Work instructions — Please continue the forum post below about averaging groups of millisecond values in MatLab, starting right after its final sentence.

Document extract —

□ □ □

To preface, this is not a homework problem, but it is adapted from an online Coursera course, whose quiz has already passed. I got the correct answer, but it was mostly luck. Also, it is a more of a general programming question than anything related to the course, so I know for a fact that it is within my right to ask it on a public forum.

The last thing is that I'm trying to do this in MatLab; however if you have an answer that is in C++ or Python or any other high level language, that would be wonderful, as I could easily adapt those solutions to MatLab syntax.

Here it is:

I have two vectors, T and M, each with 600,000 elements/entries/integers.

T is entered as milliseconds from 1 to 600,000 in ascending order, and each element in M represents 'on' or 'off' (entered as 1 or 0 respectively) for each corresponding millisecond entry in T. So there are random 1's and 0's in M that correspond to a particular millisecond from 1 to 600,000 in T.

I need to take, starting with the 150th millisecond of T, and in 150 element/millisecond increments from there on (inclusive), the average millisecond value of those groups of 150 but ONLY of those milliseconds whose entries are 1 in M ('on'). For example, I need to look at the first 150 milliseconds in T, see which ones have a value of 1 in M, and then average them. Then I need to do it again with entries 151 to 300 in T, then 301 to 450, etc. etc. These new averages should also be stored in a new vector. The problem is, the number of corresponding 1's in M isn't going to be the same for every group of 150 milliseconds in T. (And yes, we are trying to average the actual value of the milliseconds, so the values we are using to average and the order of the entries in T will be the same).

□ □ □

Rows —
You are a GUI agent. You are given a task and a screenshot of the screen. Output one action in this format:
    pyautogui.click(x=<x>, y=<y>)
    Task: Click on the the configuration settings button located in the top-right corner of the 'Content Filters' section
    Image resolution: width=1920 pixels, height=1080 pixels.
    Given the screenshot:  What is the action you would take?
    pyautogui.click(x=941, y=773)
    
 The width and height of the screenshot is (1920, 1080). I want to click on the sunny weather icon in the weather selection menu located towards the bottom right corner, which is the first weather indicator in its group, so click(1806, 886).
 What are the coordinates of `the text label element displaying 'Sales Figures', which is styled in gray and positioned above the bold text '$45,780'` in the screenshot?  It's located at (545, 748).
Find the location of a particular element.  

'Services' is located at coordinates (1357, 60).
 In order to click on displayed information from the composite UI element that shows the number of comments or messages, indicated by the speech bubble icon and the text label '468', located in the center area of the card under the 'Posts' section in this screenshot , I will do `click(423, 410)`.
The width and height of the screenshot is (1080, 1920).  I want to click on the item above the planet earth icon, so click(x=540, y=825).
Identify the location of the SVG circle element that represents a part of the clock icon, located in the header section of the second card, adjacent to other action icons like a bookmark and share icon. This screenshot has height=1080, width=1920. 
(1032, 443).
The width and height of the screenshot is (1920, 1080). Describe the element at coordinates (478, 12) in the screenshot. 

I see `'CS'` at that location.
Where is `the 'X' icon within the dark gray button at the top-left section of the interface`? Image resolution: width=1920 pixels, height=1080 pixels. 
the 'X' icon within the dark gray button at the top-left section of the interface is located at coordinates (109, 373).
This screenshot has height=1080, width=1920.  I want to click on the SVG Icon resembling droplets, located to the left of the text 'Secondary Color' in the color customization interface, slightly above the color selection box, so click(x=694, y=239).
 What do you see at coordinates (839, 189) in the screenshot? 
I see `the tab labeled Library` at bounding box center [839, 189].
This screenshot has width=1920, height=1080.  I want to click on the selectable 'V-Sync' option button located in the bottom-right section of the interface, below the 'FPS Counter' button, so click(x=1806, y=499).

□ □ □

Task result —
My attempt:

It turns out there are only 53,583 random 1's in M (out of the 600,000 entries, the rest are 0). I used a 'find' operator to extract those entries from M that are a 1 into a new vector K that has the millisecond value corresponding from T. So K looks like a bunch of random numbers in ascending order, which is just a list of all the milliseconds in T who are 'on' (assigned a 1 in M).

So K looks something like [2 5 11 27 39 40 79 ...... 599,698 599,727 etc.] (all of the millisecond values who are a 1 in M).

So I have the vector K which is all of the values that I need to average in groups of 150, but the problem is that I need to go in groups of 150 based on the vector T (1 to 600,000), which means there won't always be the same number of 1's (or values in K) in every group of 150 milliseconds in T, which in turn means the number I need to divide by to get the average of each group is going to change for each group of 150. I know I need to use a loop to do the average millisecond value for every 150 entries, but how do I get the dividing number (the number of entries for each group of 150 who is assigned a 1 or 'on') to change on each iteration of the loop? Is there a way to bind T and M together so that they only use the requisite values from K whenever there is a 1 in M, and then just use a simple counter to average?

It's not a complicated problem, but it is very hard to explain. Sorry about that! I hope I explained as clearly as I could. Any help would be appreciated, although I'm sure you'll have questions first.

Thank you very much!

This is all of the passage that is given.